Illustration de cette situation inédite, les importations d’urgence des Etats-Unis par l’Europe de Gaz naturel liquéfié (GNL) vont représenter en janvier cinq fois plus que les livraisons russes par gazoducs. Du jamais vu. Au moins 30 méthaniers transportant du GNL se sont dirigés et se dirigent depuis quelques semaines vers les ports européens en provenance des Etats-Unis. Les prix du GNL en Europe sont supérieurs à ceux de l’Asie et 14 fois plus élevés qu’aux Etats-Unis!

«Mais sans des importations russes supplémentaires, la possibilité de reconstituer les réserves et d’éviter une répétition de la crise de l’an dernier est faible», estime Kateryna Filippenko, analyste spécialisée sur le marché européen du gaz de WoodMac, citée par oilprice.com. Elle ajoute que «Gazprom a été jusqu’à aujourd’hui réticent à fournir plus de gaz via les gazoducs existants. Et le démarrage du gazoduc Nord Stream 2 reste la grande inconnue car Gazprom doit encore réussir à franchir des obstacles réglementaires. Et les relations politiques entre la Russie et l’Europe se sont tendues depuis que des troupes russes ont été amassées le long de la frontière ukrainienne».

Nord Stream 2, une arme politique

La mise en fonction de Nord Stream 2 a été repoussée car le gazoduc viole les règles européennes de la concurrence. Selon les directives européennes sur l’énergie, les fournisseurs de l’Europe ne peuvent contrôler à la fois les produits livrés et l’infrastructure de livraison. Or c’est le cas de Gazprom avec Nord Stream 2. La décision de certification de Nord Stream 2 par le régulateur allemand n’est pas attendue avant mi-2022. Et elle est loin d’être acquise.

Le nouveau gouvernement allemand dirigé par le social-démocrate Olaf Scholz se montre nettement moins conciliant avec la Russie que celui d’Angela Merkel. Il considère que Nord Stream 2 est une arme politique.
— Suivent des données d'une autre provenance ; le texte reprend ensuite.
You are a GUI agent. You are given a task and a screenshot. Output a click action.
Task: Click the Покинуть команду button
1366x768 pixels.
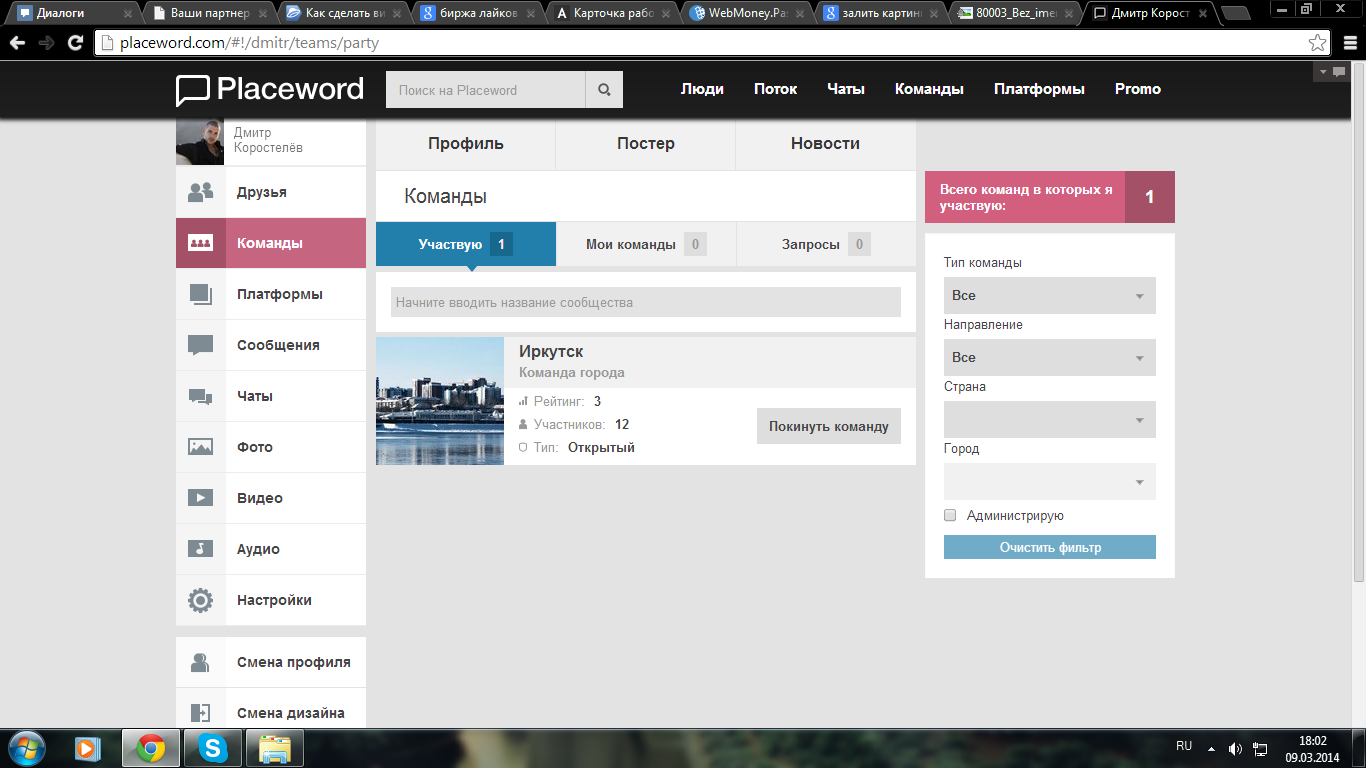828,426
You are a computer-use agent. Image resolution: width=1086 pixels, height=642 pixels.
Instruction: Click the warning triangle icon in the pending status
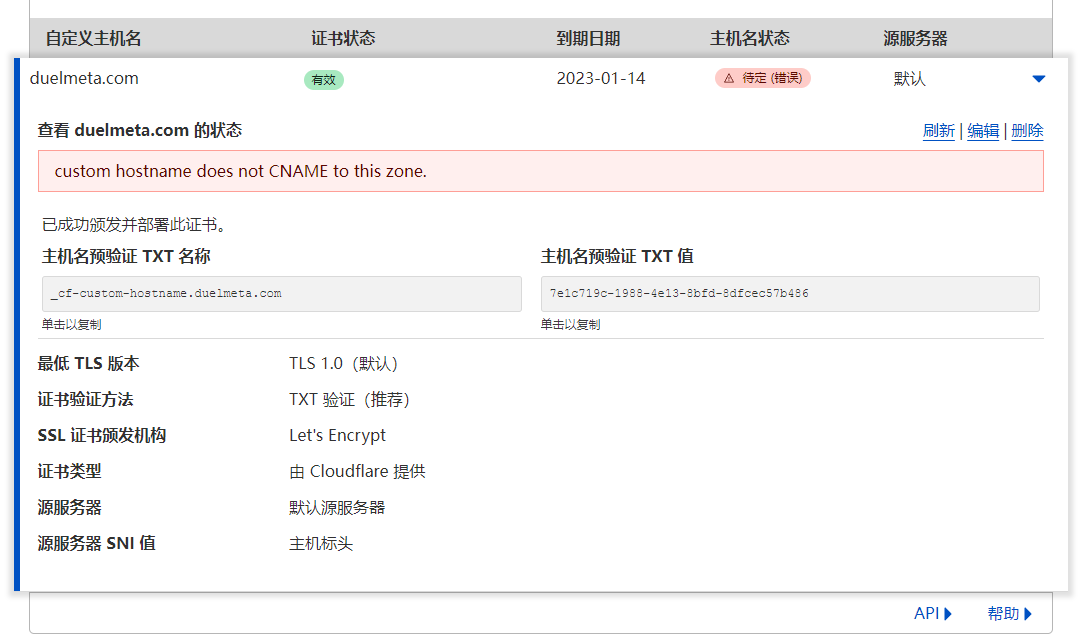[x=729, y=79]
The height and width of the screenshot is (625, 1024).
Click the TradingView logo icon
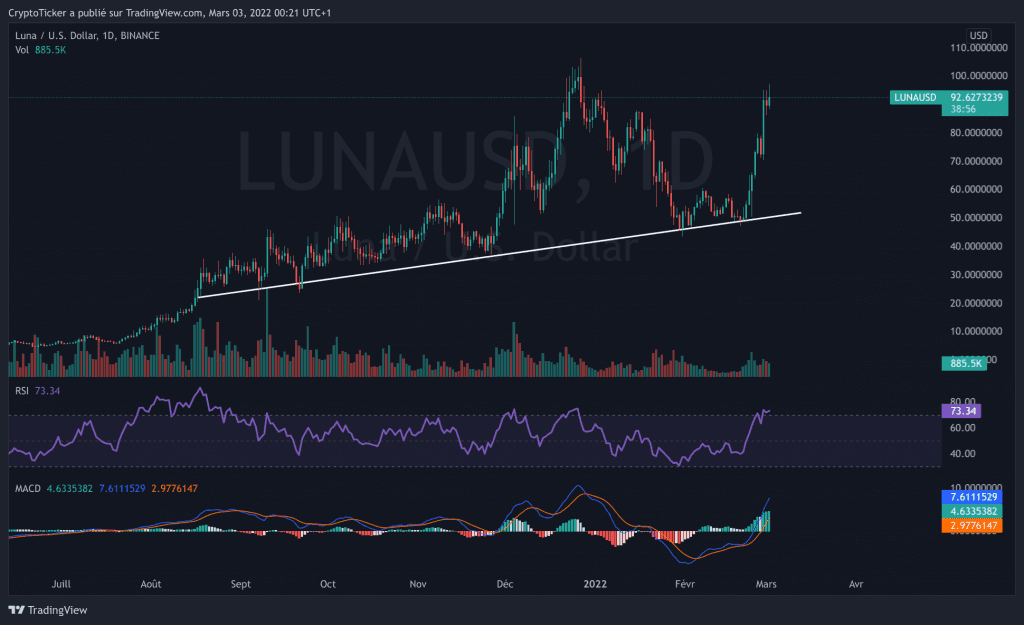point(17,610)
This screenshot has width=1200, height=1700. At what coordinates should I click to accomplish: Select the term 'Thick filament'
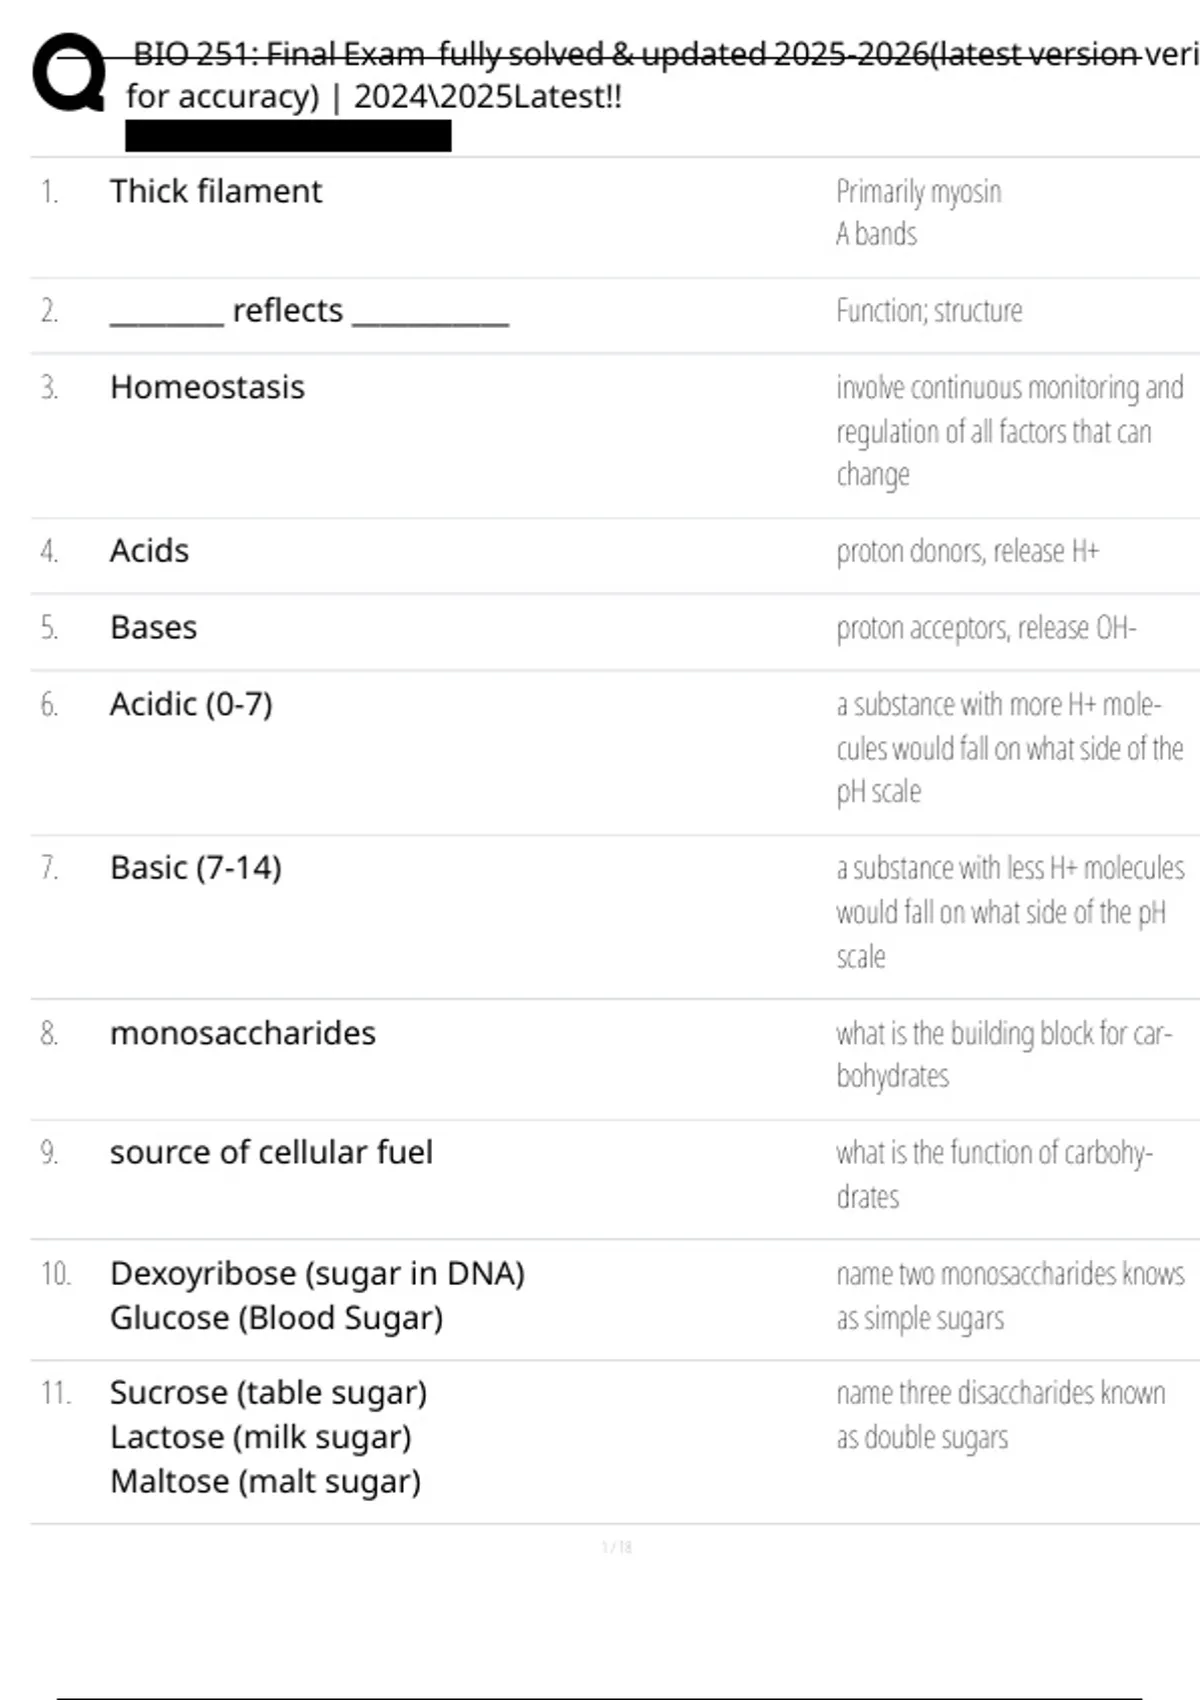tap(216, 191)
Il permet à Moscou de contourner l’Ukraine, voie de transit utilisée actuellement pour une bonne partie du gaz russe acheté par l’Union européenne. Long de 1.200 kilomètres, il passe sous les eaux de la Baltique, de la Russie au nord-est de l’Allemagne, et a toujours été défendu par l’ancienne chancelière conservatrice Angela Merkel qui a sans cesse cherché à ménager Moscou.